Cromwell was now in power. He established a commonwealth, or a republican form of government. In 1653, Cromwell too dismissed Parliament and ordered a drafting of a constitution — the first of its kind. However, Cromwell eventually tore up the constitution and declared himself dictator. A rebellion almost immediately sprung up in Ireland, but was put down. Meanwhile, in England, Cromwell and Puritans sought to reform English society. He was very tolerant of other Christians with the exception of Catholics. (Cromwell even welcomed back the Jews, who were expelled in 1290.)

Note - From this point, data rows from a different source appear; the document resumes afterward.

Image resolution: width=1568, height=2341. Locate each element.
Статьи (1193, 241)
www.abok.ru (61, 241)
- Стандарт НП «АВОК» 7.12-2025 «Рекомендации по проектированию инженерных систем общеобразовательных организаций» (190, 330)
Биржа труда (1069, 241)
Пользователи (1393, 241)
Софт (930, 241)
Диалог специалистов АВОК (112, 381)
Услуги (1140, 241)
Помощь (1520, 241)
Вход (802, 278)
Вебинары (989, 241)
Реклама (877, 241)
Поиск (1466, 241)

Restoration and Revolution
Oliver Cromwell ruled until his death. The government that he had established had all but completely collapsed, and in 1959, Charles I's son, Charles II, was asked by Parliament to be ruler of England. This period, called the Restoration, restored the monarchy. (For the first time, women played female roles in English plays!) Parliament also passed a “guarantee of freedom,” called habeas corpus. In addition, there was much controversy surrounding who would be Charles II's successor, since his heir apparent, his brother James, was a Catholic. A group called the Whigs opposed James, whereas a group called the
Tories supported him. (These became the ancestors of England's political parties.)
In 1865, James II assumed the throne after his brother's death. He violated English law by appointing Catholic officials to high office. Just like those before him, when Parliament protested, he simply dissolved it. James II had an older daughter, Mary, who was Protestant and was married to William of Orange, the king of the Netherlands. They were invited to overthrow James II and restore Protestantism to England. This became known as the Glorious Revolution.
Political Changes
To make a clear line between who had what powers, Parliament drew up a Bill of Rights in 1689. It said what powers the king did and did not have:
• He did not have the ability to suspend Parliament's laws
• He could not pass new taxes without permission
• He could not interfere with freedom of speech
• He could not punish someone who petitioned against the king.
William and Mary consented to these limitations. In addition, while a monarch could not rule without Parliament's permission, the reverse was also true. This would become a problem if the two disagreed with each other, causing the government to come to a standstill. This was remedied by a cabinet, who acted in the rulers name but represented the majority opinion of Parliament. They bridged the gap between the two political bodies.